The seminar, which runs from today (Feb. 2) to Friday (Feb. 5), is an initiative of the Caribbean Development Bank (CDB) through its flagship regional poverty alleviation programme, the Basic Needs Trust Fund (BNTF).
CDB Officials, regional BNTF officers and local stakeholders in poverty mitigation will be trained in the techniques and requirements for identifying, creating, implementing and monitoring sub-projects designed to attain development results.
At a ceremony to kick off the proceedings, Osbert DeSuza, Project Manager for the St. Kitts-Nevis BNTF programme, noted this was the first time that such a workshop had ever been held in the Federation. Stressing that the delegates were in for three days of “intense, eye-opening work”, he gave a brief history of the local BNTF programme.

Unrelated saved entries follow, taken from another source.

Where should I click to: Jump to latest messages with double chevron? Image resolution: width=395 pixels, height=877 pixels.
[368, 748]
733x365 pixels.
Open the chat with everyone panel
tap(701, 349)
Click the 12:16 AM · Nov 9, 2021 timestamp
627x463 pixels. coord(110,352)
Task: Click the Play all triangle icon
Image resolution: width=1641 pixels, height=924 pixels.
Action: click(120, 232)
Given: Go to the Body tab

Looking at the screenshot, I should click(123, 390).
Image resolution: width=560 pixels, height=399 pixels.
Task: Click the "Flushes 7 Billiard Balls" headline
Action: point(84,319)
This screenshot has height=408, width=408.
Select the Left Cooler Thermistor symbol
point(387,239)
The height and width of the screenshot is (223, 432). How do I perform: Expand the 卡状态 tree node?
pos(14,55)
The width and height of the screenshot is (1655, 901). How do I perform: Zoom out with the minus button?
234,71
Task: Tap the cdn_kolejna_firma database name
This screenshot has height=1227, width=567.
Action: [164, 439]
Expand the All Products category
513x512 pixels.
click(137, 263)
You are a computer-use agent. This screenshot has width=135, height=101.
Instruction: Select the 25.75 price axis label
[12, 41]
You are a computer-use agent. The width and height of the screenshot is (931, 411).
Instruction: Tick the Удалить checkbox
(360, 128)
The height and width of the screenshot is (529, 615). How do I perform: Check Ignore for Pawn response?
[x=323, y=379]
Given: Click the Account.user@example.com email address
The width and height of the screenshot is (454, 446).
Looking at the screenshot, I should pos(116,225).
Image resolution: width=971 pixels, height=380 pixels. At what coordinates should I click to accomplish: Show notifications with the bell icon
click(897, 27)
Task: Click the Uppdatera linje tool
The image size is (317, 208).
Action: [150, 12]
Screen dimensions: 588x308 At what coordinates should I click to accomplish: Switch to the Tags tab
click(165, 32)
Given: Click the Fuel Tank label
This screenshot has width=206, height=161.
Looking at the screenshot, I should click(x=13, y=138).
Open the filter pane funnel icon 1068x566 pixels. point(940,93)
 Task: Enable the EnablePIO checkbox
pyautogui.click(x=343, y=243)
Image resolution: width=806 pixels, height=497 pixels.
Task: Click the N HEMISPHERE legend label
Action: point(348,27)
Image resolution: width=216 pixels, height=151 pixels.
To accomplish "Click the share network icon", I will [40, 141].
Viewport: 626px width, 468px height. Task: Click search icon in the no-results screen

“So far, the BNTF has conducted 31 projects in St. Kitts and 15 in Nevis. We’ve worked in areas such as health, access, education and of course, poverty alleviation. Over our past three cycles, we’ve positively affected about 27 000 persons,” DeSuza revealed.
Since the BNTF was founded in 1979, staffers across the region have worked to achieve its main objective of improving access to basic public services by poor and vulnerable communities through the provision of social and economic infrastructure and to enhance skill development through employment and community management.
The Federation is currently in the middle of BNTF cycle five, which began in 2005 and will end in July of this year. The focus of this round is on poverty alleviation through six tenets – education, health, skills training, access, water and maintenance.
Elvis Newton, Permanent Secretary in the Ministry of Social and Community Development, expressed his gratitude at the BNTF efforts over the years. He promised that he would lobby the government to ensure the creation of a national poverty reduction action plan, long a wish of the local BNTF office.
In St. Kitts-Nevis’ most recent CDB-conducted Country Poverty Assessment (April 2009), researchers stated that poverty in St. Kitts had decreased from 30 percent to 23.7 percent, while sister isle Nevis recorded a drop from 32 percent to 15.9 percent.
With that statistic in mind, Newton admitted there was still “a long way to go” in local poverty reduction efforts, especially in St. Kitts, but he nonetheless reaffirmed his ministry’s commitment to reducing poverty to zero percent.